I actually took a walk (or a swim?) around Sea Diary myself, and I managed to get quite lost. I'd see something incredible, then move on to something else in the distance, and when I tried to retrace my steps, I'd be completely overwhelmed by the colour and the scale of the entire build. I saw tiny fish, with fins streaming out behind them; bubbles that glowed in the dark; Venetian palaces that melted into industrial complexes and then back again.

I can't even imagine what it must have been like to build something like this, and to keep coming back to it for so many years – but Junghan managed to keep motivated, he says, by learning to relax. "Don't focus on one subject," he says. "I tried to change the story of my work continuously. And I think these changes make it fun!" 

Junghan's zen approach is the main lesson he took away from building Sea Diary, after almost ten years of playing Minecraft. "Decisions can be changed easily," he says, "and sometimes, it leads to a better way." 

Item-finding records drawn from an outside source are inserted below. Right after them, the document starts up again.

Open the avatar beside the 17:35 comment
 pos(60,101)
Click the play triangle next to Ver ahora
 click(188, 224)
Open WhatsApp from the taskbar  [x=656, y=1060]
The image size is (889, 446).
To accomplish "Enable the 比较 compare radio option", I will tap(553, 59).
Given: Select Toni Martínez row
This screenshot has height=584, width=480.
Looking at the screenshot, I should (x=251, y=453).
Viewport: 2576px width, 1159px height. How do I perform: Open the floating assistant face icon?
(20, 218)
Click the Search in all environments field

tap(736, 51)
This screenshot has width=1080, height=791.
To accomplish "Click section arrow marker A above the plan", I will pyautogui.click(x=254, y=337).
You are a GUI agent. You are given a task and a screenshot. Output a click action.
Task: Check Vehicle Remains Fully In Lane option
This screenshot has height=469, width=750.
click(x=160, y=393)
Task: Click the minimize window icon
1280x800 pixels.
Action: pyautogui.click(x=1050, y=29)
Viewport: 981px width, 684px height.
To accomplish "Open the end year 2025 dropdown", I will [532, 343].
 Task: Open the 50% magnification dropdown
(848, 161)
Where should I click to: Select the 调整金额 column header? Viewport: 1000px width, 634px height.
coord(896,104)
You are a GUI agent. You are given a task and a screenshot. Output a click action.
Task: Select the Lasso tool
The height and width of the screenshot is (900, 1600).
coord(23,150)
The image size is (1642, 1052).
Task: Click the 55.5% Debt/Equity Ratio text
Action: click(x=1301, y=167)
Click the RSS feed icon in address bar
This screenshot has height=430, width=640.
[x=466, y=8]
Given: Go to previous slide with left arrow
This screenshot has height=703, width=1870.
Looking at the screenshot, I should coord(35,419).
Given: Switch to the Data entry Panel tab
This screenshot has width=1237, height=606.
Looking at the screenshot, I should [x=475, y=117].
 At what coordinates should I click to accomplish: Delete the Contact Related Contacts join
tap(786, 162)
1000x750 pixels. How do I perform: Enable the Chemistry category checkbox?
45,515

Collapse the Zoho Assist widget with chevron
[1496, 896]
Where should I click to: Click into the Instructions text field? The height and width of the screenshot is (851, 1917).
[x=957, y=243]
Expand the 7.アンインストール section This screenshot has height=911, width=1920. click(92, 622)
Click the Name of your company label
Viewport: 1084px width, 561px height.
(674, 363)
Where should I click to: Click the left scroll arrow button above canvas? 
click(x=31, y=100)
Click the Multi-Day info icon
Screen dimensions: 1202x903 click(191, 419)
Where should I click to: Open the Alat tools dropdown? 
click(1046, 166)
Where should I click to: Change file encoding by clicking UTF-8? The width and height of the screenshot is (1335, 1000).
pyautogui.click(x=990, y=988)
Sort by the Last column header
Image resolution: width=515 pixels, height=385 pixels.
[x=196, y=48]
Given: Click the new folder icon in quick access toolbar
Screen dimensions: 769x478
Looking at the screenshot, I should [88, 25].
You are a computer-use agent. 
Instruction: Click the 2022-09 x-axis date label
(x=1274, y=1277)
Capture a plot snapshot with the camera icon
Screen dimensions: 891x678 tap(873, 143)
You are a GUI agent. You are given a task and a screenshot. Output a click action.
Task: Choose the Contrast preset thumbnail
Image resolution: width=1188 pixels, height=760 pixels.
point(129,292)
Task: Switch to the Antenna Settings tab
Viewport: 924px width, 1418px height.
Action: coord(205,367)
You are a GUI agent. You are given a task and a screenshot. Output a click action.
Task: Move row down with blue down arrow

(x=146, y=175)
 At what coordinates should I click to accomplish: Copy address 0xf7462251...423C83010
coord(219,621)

But why make a diary of three years set entirely underwater? "The sea is really deep," Junghan muses, "and we never know what's happening down there. It's scary, but interesting." Plus, of course, it's really fun to build – there's a lot of variety in the ocean! "Colourful barnacles are my favourite details," he says. "Between the contrast of various colours and the darkness of the barnacles, it creates a mysterious feeling."

With Junghan's ten years in Minecraft, Sea Diary is far from his first build – and it certainly won't be his last, either. He's already working on a desert-themed world, and he made a gorgeous, glowing Halloween build too. But his favourite builds yet, other than Sea Diary, are Tears of Jungle – a luscious, Aztec-inspired temple in the heart of a jungle – and Dam Coast, an Atlantis-like city that houses a huge recreation of Michelangelo's The Creation of Adam. That's quite the portfolio! 

All I can really say is that I wish my diary was even a fraction as beautiful, complex, and downright cool as Sea Diary is.